0
votes

First of all, thank you for the time in reading my question :)

My question is the following: In Spark with Scala, i have a dataframe that there contains a string with a date in format dd/MM/yyyy HH:mm, for example df

+----------------+
|date            |
+----------------+
|8/11/2017 15:00 |
|9/11/2017 10:00 |
+----------------+

i want to get the difference of currentDate with date of dataframe in second, for example

df.withColumn("difference", currentDate - unix_timestamp(col(date)))
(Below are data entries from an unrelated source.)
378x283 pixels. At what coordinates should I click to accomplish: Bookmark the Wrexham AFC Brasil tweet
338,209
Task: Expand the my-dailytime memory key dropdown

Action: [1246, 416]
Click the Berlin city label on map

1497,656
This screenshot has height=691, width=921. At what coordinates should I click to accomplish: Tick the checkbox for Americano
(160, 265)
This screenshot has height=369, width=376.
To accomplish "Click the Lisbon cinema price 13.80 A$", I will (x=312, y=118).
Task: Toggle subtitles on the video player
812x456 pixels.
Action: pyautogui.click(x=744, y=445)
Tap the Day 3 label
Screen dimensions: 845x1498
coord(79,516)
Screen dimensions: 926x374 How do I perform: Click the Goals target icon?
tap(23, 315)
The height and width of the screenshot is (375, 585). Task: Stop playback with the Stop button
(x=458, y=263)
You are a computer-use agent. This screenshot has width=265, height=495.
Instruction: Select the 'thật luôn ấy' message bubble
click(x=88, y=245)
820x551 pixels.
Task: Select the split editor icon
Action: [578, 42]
+----------------+------------+
|date            | difference |
+----------------+------------+
|8/11/2017 15:00 | xxxxxxxxxx |
|9/11/2017 10:00 | xxxxxxxxxx |
+----------------+------------+

I try

val current = current_timestamp()
df.withColumn("difference", current - unix_timestamp(col(date)))

but get this error

org.apache.spark.sql.AnalysisException: cannot resolve '(current_timestamp() - unix_timestamp(date, 'yyyy-MM-dd HH:mm:ss'))' due to data type mismatch: differing types in '(current_timestamp() - unix_timestamp(date, 'yyyy-MM-dd HH:mm:ss'))' (timestamp and bigint).;;

I try too

val current = BigInt(System.currenttimeMillis / 1000)
df.withColumn("difference", current - unix_timestamp(col(date))) 

and

val current = unix_timestamp(current_timestamp())
but the col "difference" is null

Thanks

1

1 Answers

1
votes

You have to use correct format for unix_timestamp:

df.withColumn("difference", current_timestamp().cast("long") - unix_timestamp(col("date"), "dd/mm/yyyy HH:mm"))

or with recent version:

to_timestamp(col("date"), "dd/mm/yyyy HH:mm") - current_timestamp())

to get Interval column.